「できた!」が子どもの未来を変える
皆さんは最近、「できた!」と心から感じたことがあるだろうか。

難しい仕事が終わったとき。苦手なことを乗り越えたとき。目標にしていたことを達成したとき。そんな瞬間に、私たちは嬉しさや達成感を感じる。
樺沢紫苑さんは、この達成感や成長実感から生まれる幸福を「ドーパミン的幸福」と呼んでいる。
目標を立てる。
挑戦する。
できるようになる。
認められる。
その過程で分泌されるドーパミンは、人に前へ進むエネルギーを与えてくれる。
学校はまさに、この「できた!」を積み重ねる場所である。
漢字が書けるようになった。
縄跳びが跳べるようになった。
友達の前で発表できた。
苦手な教科で点数が上がった。
一つ一つは小さなことかもしれない。しかし、その小さな成功体験の積み重ねが、「自分にもできる」という感覚を育てていく。
私は教育の中で、この「自分にもできる」という感覚ほど大切なものはないと思っている。

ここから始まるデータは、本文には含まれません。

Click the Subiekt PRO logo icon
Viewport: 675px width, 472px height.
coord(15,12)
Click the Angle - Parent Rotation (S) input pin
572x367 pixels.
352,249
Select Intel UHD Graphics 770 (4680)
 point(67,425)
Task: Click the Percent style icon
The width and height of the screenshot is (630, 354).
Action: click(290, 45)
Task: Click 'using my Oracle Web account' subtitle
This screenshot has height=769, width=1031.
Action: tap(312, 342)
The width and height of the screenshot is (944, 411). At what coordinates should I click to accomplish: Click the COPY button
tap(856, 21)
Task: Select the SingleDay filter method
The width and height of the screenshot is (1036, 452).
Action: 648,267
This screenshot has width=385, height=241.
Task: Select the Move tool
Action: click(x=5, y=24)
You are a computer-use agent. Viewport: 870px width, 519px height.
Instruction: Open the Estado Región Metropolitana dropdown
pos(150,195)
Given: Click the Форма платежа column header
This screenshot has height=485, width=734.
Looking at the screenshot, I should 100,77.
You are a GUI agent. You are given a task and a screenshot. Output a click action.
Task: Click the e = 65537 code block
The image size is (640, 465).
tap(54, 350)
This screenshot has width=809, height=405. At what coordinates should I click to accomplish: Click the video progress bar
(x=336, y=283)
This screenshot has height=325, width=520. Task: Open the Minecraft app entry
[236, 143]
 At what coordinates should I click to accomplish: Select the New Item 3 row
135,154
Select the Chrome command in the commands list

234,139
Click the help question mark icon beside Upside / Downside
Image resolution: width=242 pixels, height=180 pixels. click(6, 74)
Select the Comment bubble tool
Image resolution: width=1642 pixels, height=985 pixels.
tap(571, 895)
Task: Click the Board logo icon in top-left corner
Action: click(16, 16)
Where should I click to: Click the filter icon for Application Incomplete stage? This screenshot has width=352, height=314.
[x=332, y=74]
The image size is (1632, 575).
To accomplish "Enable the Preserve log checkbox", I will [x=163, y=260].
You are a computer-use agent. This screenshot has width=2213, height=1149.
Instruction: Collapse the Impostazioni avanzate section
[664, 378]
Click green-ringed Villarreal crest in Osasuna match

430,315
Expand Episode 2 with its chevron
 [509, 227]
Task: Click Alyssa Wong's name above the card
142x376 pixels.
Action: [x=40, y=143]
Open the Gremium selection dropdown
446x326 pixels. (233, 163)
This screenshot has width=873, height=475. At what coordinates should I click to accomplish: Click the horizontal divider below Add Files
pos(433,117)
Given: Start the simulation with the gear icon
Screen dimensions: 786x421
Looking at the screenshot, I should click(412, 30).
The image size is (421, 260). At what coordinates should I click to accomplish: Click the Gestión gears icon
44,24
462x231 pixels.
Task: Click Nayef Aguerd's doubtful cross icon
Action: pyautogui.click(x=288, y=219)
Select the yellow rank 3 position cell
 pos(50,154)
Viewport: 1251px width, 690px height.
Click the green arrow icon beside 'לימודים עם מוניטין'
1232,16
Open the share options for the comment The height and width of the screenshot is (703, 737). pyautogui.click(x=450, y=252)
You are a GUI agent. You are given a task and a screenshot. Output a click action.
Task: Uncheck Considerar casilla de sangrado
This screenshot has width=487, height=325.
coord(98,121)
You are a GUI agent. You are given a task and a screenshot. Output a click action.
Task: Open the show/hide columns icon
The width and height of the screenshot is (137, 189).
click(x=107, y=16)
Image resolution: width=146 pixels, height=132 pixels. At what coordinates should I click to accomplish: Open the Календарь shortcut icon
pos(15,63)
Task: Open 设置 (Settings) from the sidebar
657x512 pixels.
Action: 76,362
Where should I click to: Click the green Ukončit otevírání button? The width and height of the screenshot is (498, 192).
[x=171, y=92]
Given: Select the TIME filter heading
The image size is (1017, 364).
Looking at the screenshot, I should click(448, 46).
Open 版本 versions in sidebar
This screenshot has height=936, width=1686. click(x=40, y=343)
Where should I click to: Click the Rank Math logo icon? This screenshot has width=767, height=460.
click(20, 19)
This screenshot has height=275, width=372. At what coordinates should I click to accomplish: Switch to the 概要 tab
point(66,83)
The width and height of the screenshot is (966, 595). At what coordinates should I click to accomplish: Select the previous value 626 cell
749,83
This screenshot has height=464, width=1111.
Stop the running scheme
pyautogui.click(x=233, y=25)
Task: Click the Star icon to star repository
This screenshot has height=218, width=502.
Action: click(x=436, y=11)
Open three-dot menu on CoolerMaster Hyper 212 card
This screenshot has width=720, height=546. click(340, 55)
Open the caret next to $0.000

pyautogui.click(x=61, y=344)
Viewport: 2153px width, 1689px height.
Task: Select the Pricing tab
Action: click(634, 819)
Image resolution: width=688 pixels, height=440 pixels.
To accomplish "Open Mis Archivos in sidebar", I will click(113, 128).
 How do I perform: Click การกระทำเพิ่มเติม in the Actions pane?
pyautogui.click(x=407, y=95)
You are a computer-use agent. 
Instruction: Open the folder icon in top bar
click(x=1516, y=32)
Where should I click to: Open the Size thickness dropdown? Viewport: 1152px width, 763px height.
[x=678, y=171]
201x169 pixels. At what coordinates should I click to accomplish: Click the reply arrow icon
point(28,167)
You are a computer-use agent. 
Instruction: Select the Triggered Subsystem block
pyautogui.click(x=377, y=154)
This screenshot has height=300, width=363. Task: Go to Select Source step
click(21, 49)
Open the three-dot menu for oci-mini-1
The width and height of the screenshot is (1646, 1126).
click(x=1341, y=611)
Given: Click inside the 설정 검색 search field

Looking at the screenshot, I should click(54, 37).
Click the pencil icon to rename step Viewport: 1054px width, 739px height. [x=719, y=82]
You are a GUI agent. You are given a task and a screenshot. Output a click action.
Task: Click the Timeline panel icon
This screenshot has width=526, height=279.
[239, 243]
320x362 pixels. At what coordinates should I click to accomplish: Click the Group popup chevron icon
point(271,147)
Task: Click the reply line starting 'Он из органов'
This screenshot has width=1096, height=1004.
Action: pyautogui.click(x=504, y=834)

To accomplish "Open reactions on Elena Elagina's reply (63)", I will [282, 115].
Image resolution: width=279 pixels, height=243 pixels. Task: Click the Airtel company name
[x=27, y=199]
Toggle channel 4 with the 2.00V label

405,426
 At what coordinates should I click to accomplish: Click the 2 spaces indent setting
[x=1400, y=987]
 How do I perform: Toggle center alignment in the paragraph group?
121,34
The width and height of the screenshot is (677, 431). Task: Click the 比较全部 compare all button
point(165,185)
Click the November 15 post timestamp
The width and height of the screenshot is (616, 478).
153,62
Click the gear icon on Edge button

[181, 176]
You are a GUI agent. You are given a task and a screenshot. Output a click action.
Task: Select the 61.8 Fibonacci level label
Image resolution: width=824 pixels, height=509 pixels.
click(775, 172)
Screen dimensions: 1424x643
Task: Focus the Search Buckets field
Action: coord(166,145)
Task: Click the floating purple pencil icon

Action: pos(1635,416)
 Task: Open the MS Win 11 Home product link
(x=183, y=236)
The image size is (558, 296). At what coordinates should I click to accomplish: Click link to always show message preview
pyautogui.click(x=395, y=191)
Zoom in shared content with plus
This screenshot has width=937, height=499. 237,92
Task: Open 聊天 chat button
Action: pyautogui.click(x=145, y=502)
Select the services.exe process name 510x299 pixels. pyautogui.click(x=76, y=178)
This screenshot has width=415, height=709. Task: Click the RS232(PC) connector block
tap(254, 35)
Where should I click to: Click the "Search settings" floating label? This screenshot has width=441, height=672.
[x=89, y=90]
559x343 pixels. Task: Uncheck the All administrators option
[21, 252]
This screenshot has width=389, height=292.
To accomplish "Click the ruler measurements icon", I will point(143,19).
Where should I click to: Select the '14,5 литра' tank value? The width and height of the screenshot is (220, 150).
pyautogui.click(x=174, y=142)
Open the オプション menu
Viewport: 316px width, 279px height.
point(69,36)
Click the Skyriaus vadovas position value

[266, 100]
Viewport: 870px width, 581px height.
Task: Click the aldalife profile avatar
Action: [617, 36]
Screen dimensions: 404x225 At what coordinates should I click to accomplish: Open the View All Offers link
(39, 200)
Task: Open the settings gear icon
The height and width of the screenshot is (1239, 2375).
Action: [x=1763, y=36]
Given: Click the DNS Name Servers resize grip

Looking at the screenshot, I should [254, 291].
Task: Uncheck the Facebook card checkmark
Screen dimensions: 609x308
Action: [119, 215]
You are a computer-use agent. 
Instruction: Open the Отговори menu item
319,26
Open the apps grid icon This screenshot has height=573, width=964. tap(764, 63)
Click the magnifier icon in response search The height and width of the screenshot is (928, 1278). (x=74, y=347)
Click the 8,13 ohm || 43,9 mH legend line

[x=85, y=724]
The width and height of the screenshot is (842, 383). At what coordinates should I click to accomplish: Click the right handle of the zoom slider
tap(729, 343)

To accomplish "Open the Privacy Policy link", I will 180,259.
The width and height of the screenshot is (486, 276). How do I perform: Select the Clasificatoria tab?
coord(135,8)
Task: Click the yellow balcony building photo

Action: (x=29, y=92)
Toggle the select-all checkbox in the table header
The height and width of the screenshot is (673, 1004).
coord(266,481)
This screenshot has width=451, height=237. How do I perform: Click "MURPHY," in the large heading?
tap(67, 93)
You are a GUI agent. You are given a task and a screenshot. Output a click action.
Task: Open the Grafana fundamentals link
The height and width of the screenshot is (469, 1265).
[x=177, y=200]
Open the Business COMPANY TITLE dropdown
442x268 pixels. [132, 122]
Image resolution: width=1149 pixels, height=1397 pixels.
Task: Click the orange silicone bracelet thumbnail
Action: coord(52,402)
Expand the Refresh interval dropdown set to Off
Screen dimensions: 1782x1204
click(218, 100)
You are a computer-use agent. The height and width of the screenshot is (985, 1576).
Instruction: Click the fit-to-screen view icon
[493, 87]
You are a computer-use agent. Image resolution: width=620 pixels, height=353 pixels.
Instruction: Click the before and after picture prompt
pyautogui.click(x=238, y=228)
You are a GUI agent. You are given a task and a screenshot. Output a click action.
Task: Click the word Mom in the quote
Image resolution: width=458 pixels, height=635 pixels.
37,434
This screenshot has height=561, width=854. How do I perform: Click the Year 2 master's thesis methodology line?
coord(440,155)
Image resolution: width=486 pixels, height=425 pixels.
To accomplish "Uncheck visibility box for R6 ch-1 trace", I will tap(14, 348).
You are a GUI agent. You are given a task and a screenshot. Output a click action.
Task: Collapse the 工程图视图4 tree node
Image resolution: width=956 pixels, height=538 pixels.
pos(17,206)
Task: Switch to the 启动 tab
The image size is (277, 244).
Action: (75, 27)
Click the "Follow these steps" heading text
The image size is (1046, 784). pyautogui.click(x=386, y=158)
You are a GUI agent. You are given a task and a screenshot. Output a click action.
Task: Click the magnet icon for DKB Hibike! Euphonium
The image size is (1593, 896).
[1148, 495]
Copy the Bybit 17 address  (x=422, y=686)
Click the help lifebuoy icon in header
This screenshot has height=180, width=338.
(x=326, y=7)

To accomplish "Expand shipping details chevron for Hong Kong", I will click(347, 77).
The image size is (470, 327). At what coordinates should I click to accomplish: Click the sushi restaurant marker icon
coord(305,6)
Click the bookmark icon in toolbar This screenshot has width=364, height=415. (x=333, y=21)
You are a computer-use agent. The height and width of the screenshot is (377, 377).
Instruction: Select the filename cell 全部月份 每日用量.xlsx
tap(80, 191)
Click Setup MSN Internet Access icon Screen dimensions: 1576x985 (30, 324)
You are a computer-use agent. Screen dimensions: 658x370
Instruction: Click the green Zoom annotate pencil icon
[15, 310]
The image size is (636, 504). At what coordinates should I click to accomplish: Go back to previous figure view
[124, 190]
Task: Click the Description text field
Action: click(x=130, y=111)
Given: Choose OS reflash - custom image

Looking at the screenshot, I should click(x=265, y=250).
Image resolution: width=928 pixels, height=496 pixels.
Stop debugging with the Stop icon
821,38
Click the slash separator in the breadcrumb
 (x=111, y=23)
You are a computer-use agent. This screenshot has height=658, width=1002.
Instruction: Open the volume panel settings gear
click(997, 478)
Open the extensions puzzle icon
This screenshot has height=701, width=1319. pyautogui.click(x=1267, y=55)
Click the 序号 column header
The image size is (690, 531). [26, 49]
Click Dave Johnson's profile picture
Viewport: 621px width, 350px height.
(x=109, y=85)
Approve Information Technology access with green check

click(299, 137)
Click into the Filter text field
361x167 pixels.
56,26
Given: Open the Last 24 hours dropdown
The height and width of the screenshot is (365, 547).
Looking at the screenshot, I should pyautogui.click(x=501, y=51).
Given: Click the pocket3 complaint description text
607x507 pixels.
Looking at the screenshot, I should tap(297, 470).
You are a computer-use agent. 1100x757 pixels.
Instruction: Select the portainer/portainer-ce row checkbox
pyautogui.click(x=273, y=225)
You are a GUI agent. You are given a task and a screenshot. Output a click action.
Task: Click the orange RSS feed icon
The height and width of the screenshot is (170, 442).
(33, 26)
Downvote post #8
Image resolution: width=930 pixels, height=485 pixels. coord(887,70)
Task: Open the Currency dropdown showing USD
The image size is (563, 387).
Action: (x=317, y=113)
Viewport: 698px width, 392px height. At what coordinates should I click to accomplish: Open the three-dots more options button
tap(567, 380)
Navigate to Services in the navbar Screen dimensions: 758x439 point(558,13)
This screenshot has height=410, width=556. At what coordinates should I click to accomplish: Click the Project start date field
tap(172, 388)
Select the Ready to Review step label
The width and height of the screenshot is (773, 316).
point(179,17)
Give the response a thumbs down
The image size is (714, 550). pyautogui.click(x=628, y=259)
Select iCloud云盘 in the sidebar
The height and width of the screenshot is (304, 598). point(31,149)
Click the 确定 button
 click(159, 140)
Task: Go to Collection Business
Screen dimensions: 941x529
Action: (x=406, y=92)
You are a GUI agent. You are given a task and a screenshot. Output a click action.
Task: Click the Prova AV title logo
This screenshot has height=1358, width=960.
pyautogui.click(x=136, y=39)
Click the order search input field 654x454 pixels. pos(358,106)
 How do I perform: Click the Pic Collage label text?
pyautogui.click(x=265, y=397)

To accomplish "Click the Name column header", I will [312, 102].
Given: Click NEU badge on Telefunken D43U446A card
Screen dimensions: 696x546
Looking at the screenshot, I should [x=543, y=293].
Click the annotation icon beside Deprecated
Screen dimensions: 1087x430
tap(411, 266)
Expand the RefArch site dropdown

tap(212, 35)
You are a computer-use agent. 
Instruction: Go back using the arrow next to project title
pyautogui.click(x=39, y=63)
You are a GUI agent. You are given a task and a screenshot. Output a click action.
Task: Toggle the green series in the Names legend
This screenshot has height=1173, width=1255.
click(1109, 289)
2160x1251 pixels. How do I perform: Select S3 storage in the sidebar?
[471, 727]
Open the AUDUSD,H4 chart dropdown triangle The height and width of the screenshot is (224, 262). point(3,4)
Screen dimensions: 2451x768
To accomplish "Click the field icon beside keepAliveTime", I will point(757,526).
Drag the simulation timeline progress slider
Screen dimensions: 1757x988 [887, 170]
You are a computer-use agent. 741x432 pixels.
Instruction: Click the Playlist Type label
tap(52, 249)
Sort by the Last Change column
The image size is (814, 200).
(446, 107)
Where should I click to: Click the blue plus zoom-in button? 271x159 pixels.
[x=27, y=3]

なぜなら、人はできると思えることに挑戦するからである。
反対に、どうせ無理だと思っていることには挑戦しない。
だから子どもたちには、成功体験が必要なのである。
ただし、ここで一つ気を付けたいことがある。
ドーパミン的幸福だけを追い求めると、人は苦しくなることがある。
もっと勝ちたい。
もっと評価されたい。
もっと結果を出したい。
その気持ちは成長の原動力になる一方で、結果だけを求めるようになると、うまくいかなかったときに大きく落ち込んでしまう。
だから樺沢さんは、幸福には順番があると言う。
まずセロトニン的幸福。
健康と安心。
次にオキシトシン的幸福。
つながりと信頼。
そして、その土台の上にドーパミン的幸福がある。
私はこの考え方にとても共感している。
安心できる場所がある。
応援してくれる仲間がいる。
だから挑戦できる。
だから「できた!」が生まれる。
この順番が大切なのである。
学校でも同じだ。
失敗したら笑われる教室で、子どもは挑戦できない。
分からないと言えない教室で、学びは深まらない。
助けを求められない環境で、人は成長しにくい。
しかし、安心できる。
仲間が応援してくれる。
失敗しても大丈夫だと思える。
そんな環境があると、人は自然と挑戦するようになる。
最近、「主体的な学び」という言葉をよく聞く。
しかし主体性とは、「自分でやりなさい」と言われて生まれるものではない。
挑戦してみたい。
やってみたい。
できるようになりたい。
そんな内側から湧き上がる意欲によって生まれるものである。
そして、その意欲を支えているのが、小さな成功体験なのである。
私はサッカーの指導でも同じことを感じる。
最初から上手な子はいない。
失敗を繰り返しながら少しずつ成長していく。
リフティングが一回増えた。
パスがつながった。
試合でボールを奪えた。
その一つ一つの「できた!」が、次の挑戦への原動力になる。
学校も同じではないだろうか。
100点を取った子だけが成功ではない。
昨日できなかったことが今日できた。
前より少し成長した。
その変化を見つけ、認めることが大切なのである。
だから私は、子どもたちを他人と比べるのではなく、その子自身の成長を見たいと思う。
昨日の自分と比べてどうだったか。
半年前の自分と比べてどうだったか。
そこに目を向けることで、本当の意味での成長実感が生まれる。
「毎日がスペシャル」
私はこの言葉が好きである。
なぜなら、成長は特別な日に起こるものではないからだ。
毎日の積み重ねの中で、人は少しずつ変わっていく。
その小さな変化に気付き、「できたね」と声をかけてもらえることが、人を前向きにする。
学校は、失敗しない人を育てる場所ではない。
挑戦できる人を育てる場所である。
そして、「できた!」という喜びを積み重ねながら、自分の可能性を信じられる人を育てる場所なのである。